WHAT IS NEEDED: Below, some lines carry pictures; leave those pictures out and retype exactly the lines from the one with "Where should I click to: Click" through the one with "Click the bold measurable conversion text".

WORKING DATA:
Content starts
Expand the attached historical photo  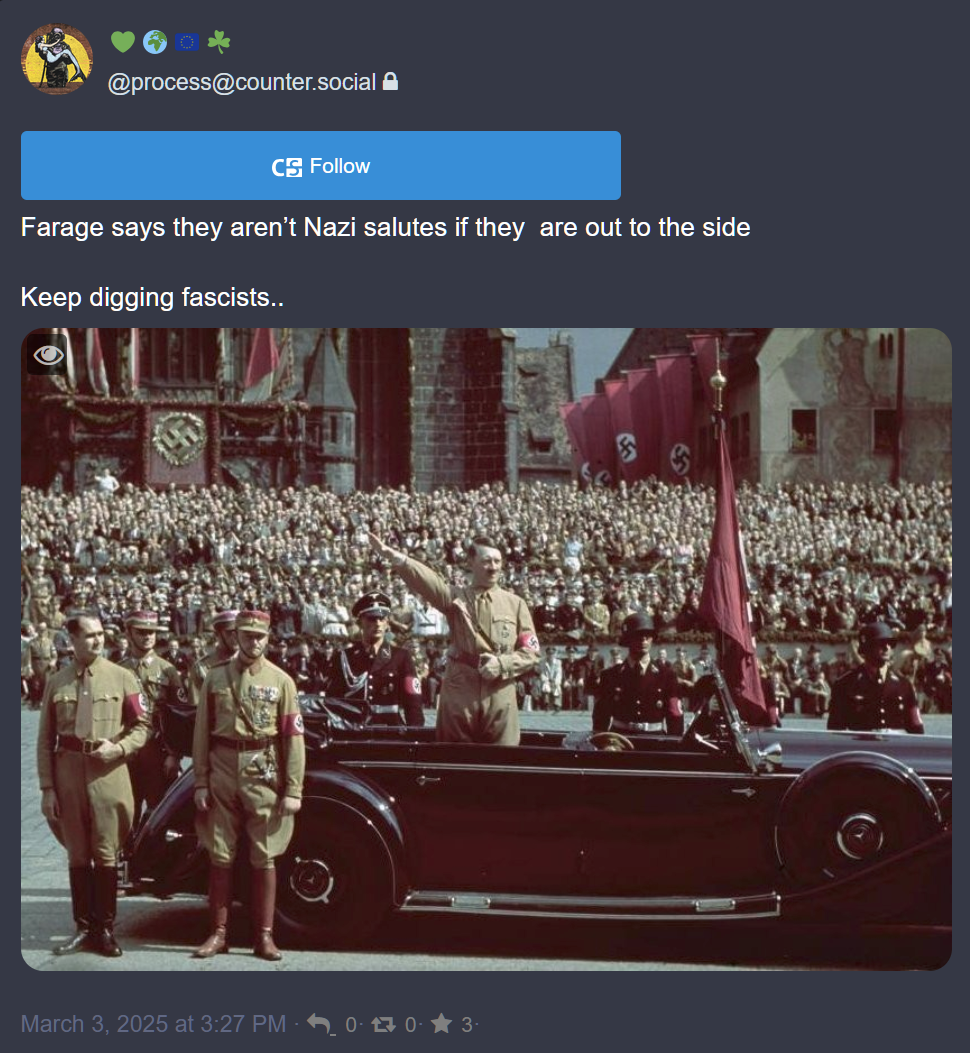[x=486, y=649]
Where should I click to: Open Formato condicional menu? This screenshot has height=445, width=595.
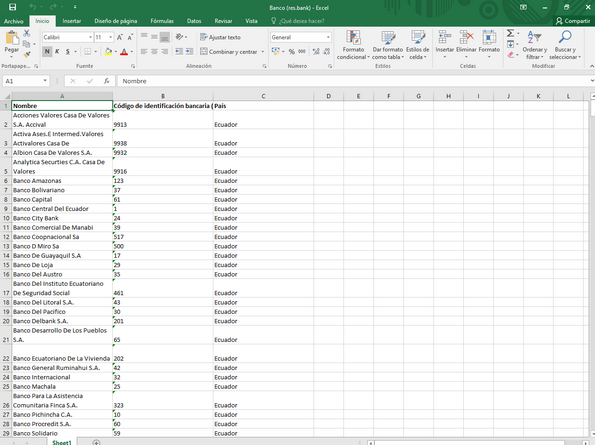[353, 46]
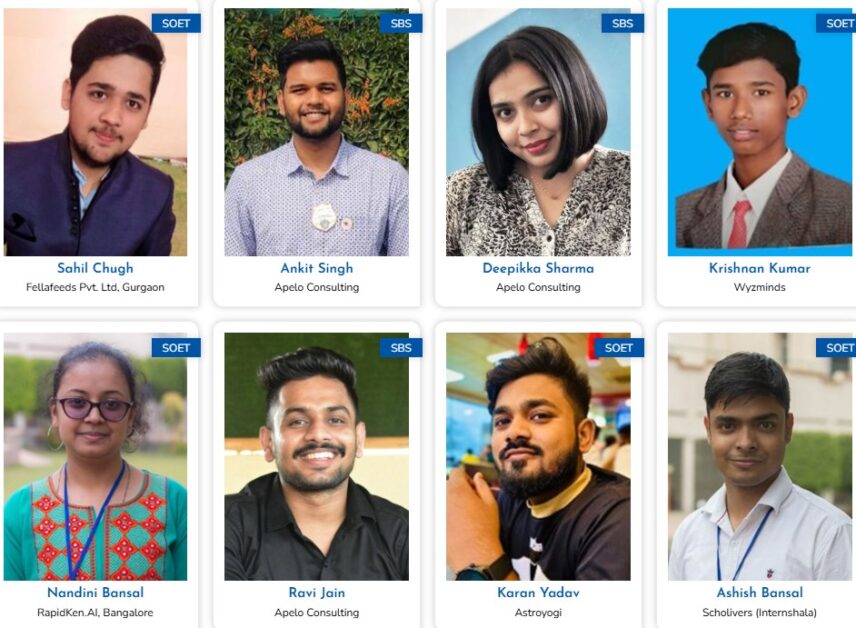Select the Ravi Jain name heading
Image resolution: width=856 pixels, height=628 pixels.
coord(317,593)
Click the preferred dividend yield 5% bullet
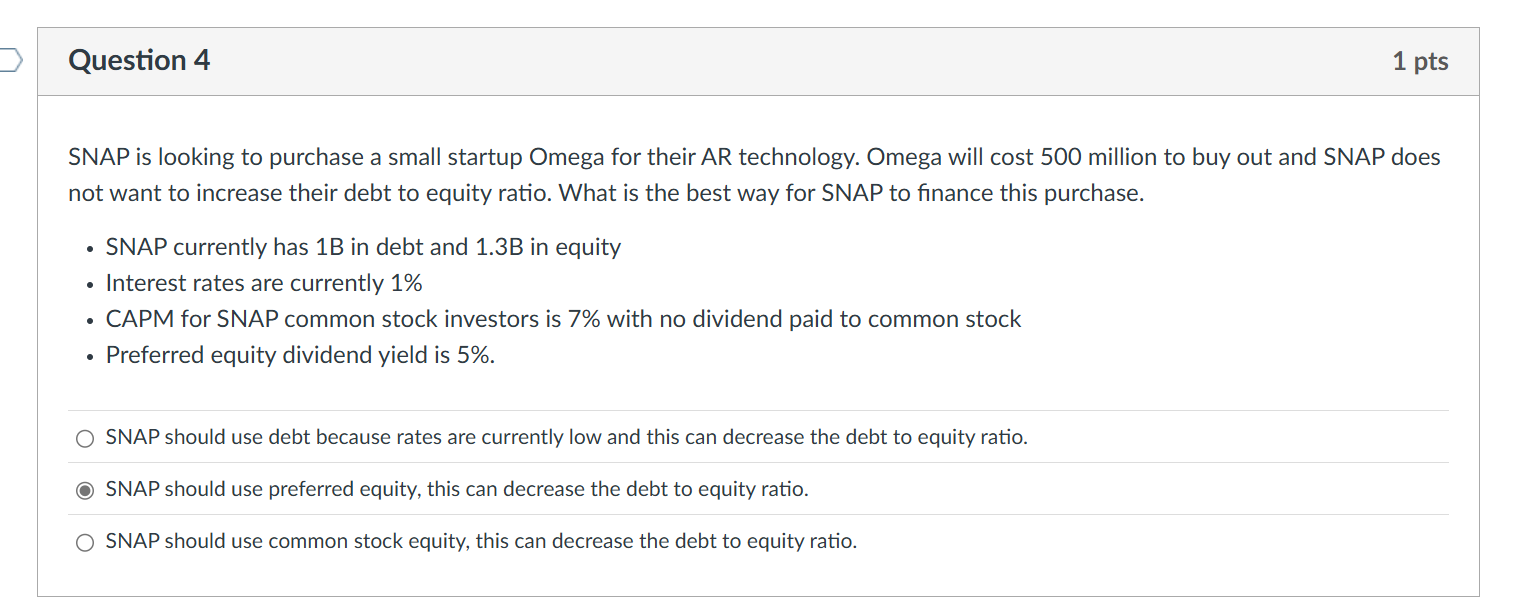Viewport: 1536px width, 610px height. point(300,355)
Content ends
Content starts
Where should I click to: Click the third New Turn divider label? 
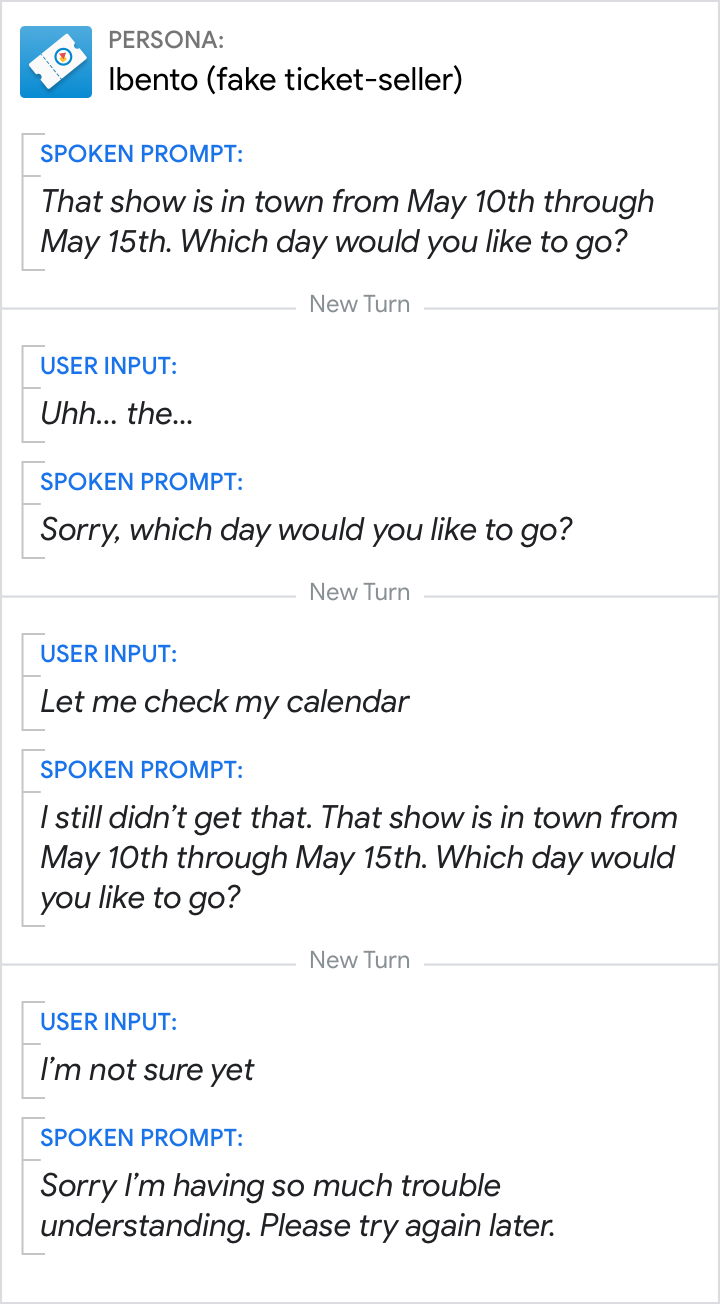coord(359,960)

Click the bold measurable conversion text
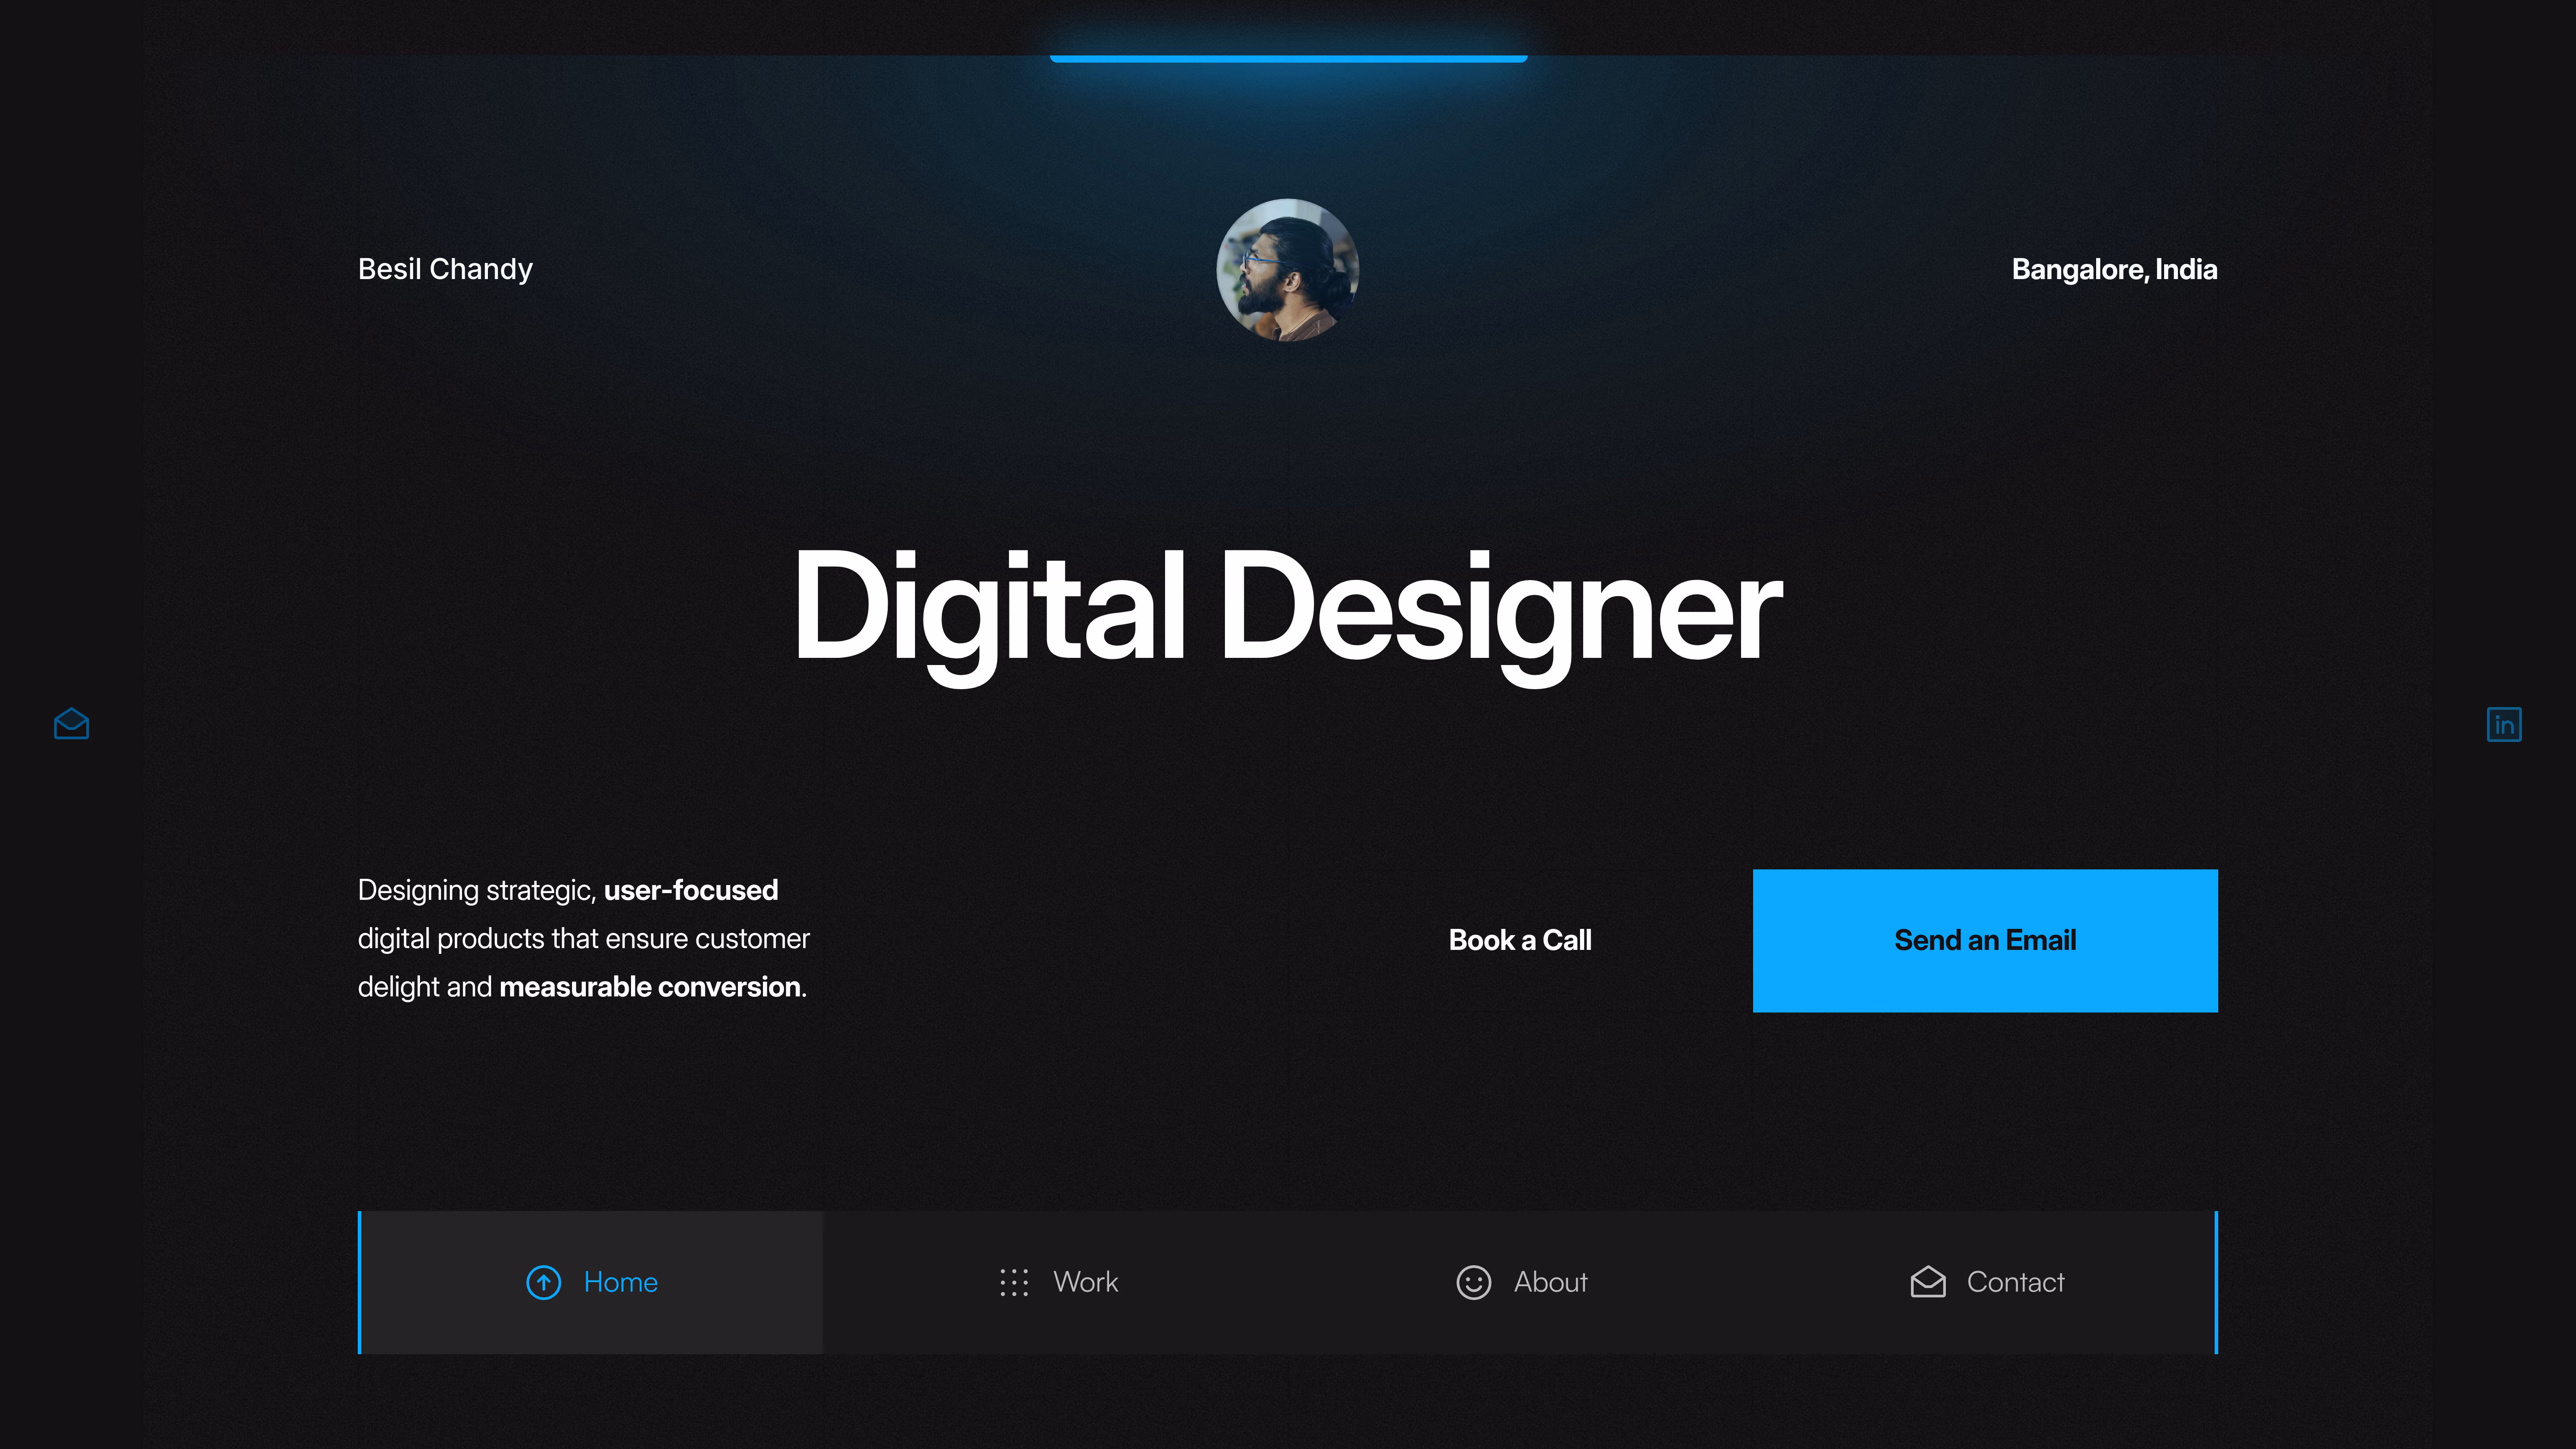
Content ends
ANSWER:
Where should I click to: Click the third New Turn divider label? 
coord(359,960)

Click the bold measurable conversion text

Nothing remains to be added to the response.